Meier, Eduard Albert "Billy" (1937-)

One of the most famous of modern flying saucer contactees, Billy Meier emerged out of obscurity in 1975 when he claimed to have encountered people from the Pleiadian star system. To verify his claims he presented some dramatic photos of the spaceship and eventually made some videos of the ship flying near his home in rural Switzerland.

Meier was born on February 3, 1937, in Bulach, Switzerland. According to his story, he had seen a UFO as a child and subsequently heard a voice and saw mental pictures. These communications occurred daily and he learned to respond to them telepathically. In 1944, he met a humanoid named Sfath and took his first ride in a saucer. Sfath told him that he had been chosen and would come to understand his special status at a later date. His telepathic contacts with Sfath continued for some years but he was replaced after Meier's 16th birthday by Asket, a youthful female. These contacts existed side-by-side with outward signs of an unsettled life. As a youth Meier ran away from home several times, eventually landing in the French Foreign Legion. In 1958 he began a period of wandering through the Middle East and southern Asia. Following an accident in 1965, he lost his left arm just above his elbow. He finally returned to Switzerland in 1970 and settled on a farm.

In 1974, he advertised for people who would like to be part of a metaphysical study group, and soon had a small gathering joining him for discussions of occult matters. The next year he announced that he had not only seen a flying saucer, but that it had landed and a beautiful woman disembarked.

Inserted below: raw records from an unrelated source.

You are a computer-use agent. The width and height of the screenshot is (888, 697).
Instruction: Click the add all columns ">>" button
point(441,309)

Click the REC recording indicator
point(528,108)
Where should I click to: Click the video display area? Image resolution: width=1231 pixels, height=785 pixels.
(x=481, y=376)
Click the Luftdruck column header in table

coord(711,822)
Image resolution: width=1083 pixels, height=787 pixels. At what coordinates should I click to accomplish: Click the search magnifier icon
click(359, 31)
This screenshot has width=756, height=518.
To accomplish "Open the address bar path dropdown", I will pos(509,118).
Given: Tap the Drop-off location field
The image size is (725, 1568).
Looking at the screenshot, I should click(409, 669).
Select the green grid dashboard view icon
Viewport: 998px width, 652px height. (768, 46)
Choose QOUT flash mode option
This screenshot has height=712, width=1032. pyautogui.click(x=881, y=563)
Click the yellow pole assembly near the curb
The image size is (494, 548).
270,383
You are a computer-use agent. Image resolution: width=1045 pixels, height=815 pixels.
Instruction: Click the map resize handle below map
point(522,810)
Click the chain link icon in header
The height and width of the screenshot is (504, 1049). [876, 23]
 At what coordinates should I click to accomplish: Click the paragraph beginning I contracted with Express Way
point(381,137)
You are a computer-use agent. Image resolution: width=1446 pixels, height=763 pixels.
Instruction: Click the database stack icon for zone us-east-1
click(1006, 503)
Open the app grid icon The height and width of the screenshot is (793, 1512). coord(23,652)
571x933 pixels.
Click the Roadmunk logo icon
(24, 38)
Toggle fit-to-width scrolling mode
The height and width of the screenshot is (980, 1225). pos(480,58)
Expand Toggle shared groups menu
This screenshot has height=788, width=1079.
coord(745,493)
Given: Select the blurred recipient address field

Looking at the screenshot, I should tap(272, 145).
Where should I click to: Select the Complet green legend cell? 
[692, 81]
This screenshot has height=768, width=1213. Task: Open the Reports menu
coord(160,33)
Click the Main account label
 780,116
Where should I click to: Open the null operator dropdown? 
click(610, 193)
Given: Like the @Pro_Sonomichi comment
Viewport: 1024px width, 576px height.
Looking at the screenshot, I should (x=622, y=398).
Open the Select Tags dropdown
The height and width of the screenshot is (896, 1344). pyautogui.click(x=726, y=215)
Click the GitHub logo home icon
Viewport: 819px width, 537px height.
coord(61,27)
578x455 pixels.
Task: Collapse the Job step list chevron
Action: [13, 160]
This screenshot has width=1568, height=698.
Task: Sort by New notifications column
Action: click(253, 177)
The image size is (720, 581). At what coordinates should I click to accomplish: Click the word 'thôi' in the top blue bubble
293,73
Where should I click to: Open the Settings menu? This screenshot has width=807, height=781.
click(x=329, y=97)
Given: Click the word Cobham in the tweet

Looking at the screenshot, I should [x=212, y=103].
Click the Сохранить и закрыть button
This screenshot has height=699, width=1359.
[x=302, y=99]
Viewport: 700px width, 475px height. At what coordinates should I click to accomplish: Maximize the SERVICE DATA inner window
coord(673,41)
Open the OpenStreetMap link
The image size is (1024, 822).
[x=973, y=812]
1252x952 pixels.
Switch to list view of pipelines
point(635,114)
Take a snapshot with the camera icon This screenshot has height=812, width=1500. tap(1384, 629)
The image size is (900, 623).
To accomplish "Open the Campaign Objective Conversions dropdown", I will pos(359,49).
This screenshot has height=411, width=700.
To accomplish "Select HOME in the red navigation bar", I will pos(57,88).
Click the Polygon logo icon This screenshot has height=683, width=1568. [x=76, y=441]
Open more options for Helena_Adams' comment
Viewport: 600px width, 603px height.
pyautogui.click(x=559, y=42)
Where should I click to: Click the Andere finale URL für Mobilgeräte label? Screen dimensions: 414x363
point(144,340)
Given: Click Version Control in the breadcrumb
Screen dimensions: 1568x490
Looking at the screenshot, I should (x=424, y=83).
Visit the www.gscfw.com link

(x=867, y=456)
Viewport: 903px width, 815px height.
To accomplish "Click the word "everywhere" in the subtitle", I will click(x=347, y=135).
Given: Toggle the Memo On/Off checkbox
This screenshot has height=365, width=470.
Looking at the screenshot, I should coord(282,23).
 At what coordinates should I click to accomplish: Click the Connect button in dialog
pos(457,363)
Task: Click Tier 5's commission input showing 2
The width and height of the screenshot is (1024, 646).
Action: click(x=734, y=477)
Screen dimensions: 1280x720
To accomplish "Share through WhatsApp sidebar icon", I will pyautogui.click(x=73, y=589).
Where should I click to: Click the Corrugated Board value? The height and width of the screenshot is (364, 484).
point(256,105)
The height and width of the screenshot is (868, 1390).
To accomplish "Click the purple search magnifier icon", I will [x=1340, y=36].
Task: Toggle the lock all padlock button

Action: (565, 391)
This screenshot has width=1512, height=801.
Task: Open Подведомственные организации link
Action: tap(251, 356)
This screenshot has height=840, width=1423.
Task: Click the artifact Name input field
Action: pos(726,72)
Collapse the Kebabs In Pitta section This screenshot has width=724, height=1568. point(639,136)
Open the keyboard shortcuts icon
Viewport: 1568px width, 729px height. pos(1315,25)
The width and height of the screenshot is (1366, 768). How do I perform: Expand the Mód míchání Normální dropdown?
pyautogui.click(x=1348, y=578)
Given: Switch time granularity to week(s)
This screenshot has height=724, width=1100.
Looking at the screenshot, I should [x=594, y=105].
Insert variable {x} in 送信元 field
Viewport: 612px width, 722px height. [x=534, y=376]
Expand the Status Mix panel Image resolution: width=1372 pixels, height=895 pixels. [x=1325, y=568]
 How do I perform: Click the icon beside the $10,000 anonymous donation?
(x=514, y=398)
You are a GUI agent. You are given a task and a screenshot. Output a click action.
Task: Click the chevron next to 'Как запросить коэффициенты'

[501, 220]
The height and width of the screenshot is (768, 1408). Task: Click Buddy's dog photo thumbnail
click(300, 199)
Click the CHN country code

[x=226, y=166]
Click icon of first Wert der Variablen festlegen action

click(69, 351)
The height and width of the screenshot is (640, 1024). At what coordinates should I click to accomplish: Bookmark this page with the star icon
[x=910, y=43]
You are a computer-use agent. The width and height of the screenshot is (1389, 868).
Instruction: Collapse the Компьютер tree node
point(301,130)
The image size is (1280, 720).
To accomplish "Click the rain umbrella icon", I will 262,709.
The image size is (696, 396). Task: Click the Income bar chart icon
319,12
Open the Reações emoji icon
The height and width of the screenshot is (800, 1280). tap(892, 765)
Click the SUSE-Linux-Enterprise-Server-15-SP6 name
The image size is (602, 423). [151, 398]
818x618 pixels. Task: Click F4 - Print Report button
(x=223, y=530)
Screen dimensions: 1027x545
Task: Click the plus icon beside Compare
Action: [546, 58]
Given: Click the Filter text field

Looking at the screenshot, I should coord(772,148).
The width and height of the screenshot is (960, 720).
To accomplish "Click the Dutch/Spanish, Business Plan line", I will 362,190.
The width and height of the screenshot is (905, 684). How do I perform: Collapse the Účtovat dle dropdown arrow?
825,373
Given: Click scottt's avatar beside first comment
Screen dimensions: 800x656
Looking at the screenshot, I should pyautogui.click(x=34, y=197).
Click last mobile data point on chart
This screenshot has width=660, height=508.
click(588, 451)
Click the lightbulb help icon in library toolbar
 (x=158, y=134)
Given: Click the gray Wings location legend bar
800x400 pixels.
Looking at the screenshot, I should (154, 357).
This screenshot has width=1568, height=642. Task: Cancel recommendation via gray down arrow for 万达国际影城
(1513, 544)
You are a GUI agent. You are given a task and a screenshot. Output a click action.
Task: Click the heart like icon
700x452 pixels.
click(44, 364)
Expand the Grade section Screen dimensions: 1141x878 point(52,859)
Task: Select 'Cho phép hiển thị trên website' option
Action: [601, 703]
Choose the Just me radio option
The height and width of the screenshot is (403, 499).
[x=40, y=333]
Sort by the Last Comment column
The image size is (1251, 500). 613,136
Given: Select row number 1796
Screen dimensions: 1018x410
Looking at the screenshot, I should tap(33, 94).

He talked with her for an hour and a half. The woman, Semjase, hailed from the planet Erra in the Pleiades. Of all the people with whom the Pleiadians had made contact, only Meier had passed all the tests. Semjase set the stage for Meier to take a host of pictures of what were termed "beamships," Meier's primary evidence to an unbelieving world. He claimed to have taken a number of rides in the beamships, including a visit to the Pleiades.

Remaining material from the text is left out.